== Supplied material ==
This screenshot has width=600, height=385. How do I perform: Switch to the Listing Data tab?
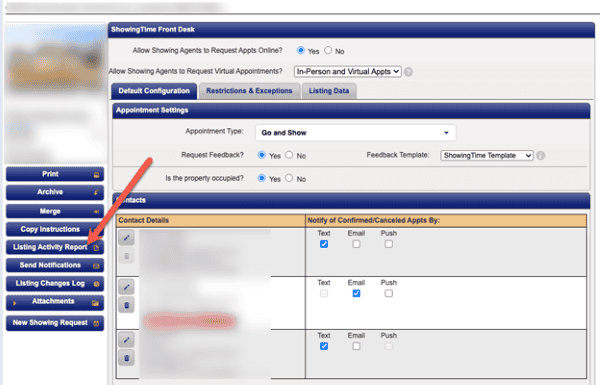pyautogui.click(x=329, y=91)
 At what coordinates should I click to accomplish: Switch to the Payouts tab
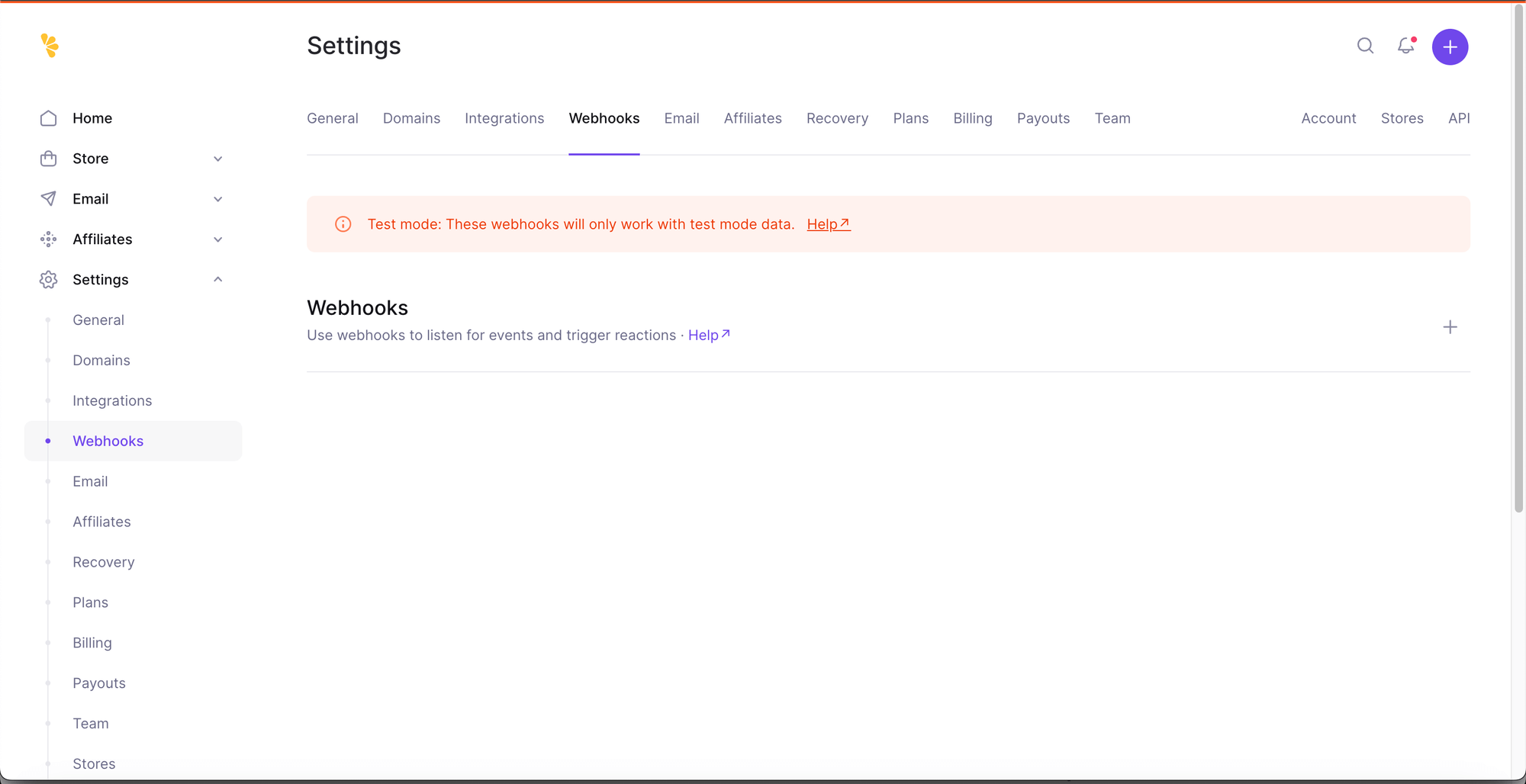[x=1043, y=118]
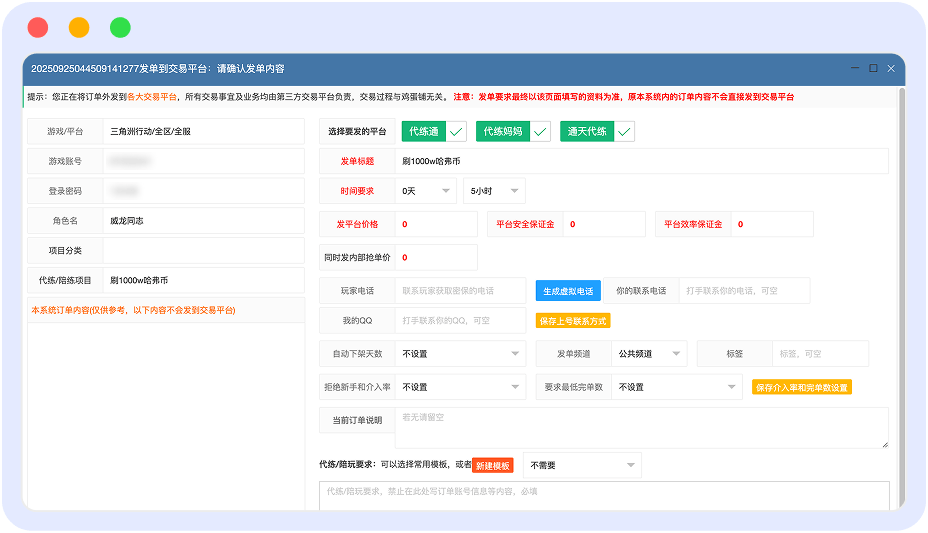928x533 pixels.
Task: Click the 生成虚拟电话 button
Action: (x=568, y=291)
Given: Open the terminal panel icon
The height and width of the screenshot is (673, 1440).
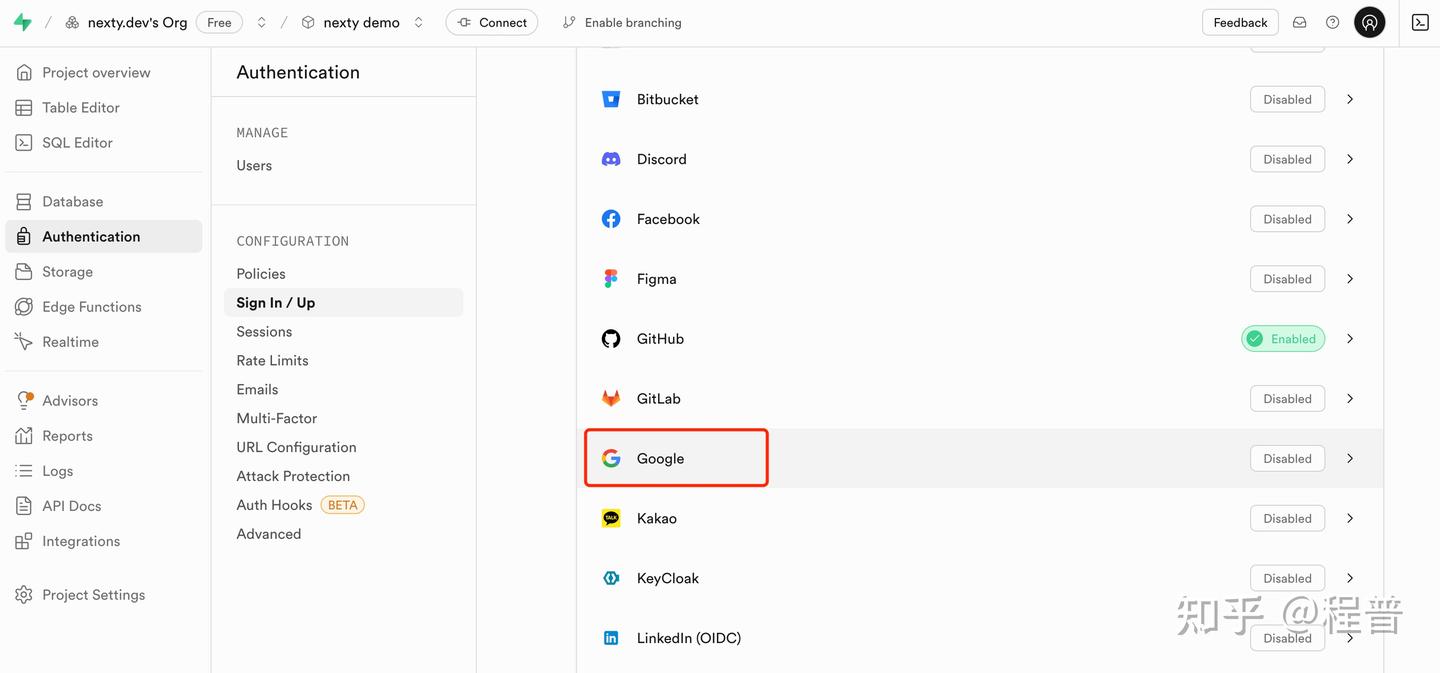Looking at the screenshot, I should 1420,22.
===
== Supplied material ==
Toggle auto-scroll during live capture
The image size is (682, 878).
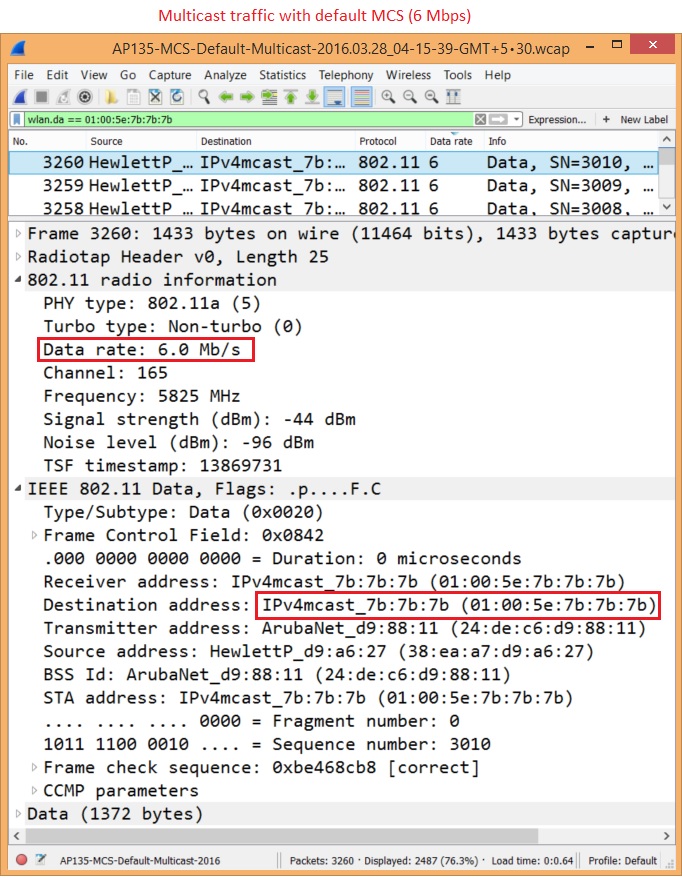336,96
===
== Supplied material ==
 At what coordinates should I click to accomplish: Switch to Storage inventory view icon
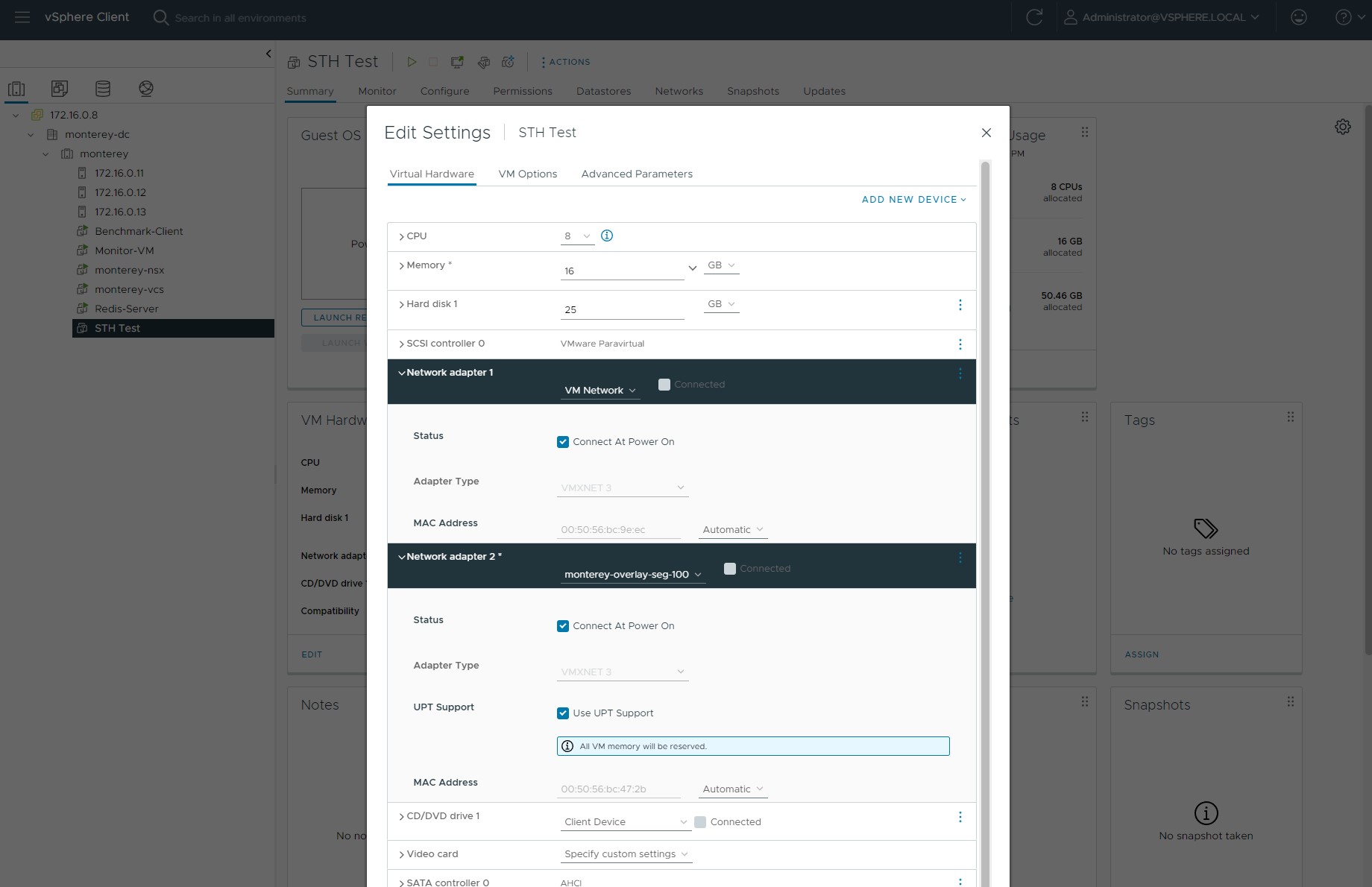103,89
===
Directions: What is needed is an exact copy of the lines above, from the one holding "This screenshot has" down to the one holding "Given: Open the terminal panel icon", with those two included and the pictures left out.

Problem solution:
This screenshot has width=600, height=385. How do I perform: Switch to the Listing Data tab?
pyautogui.click(x=329, y=91)
 At what coordinates should I click to accomplish: Switch to the Payouts tab
[x=1043, y=118]
928x533 pixels.
Task: Click the 生成虚拟电话 button
Action: (x=568, y=291)
Given: Open the terminal panel icon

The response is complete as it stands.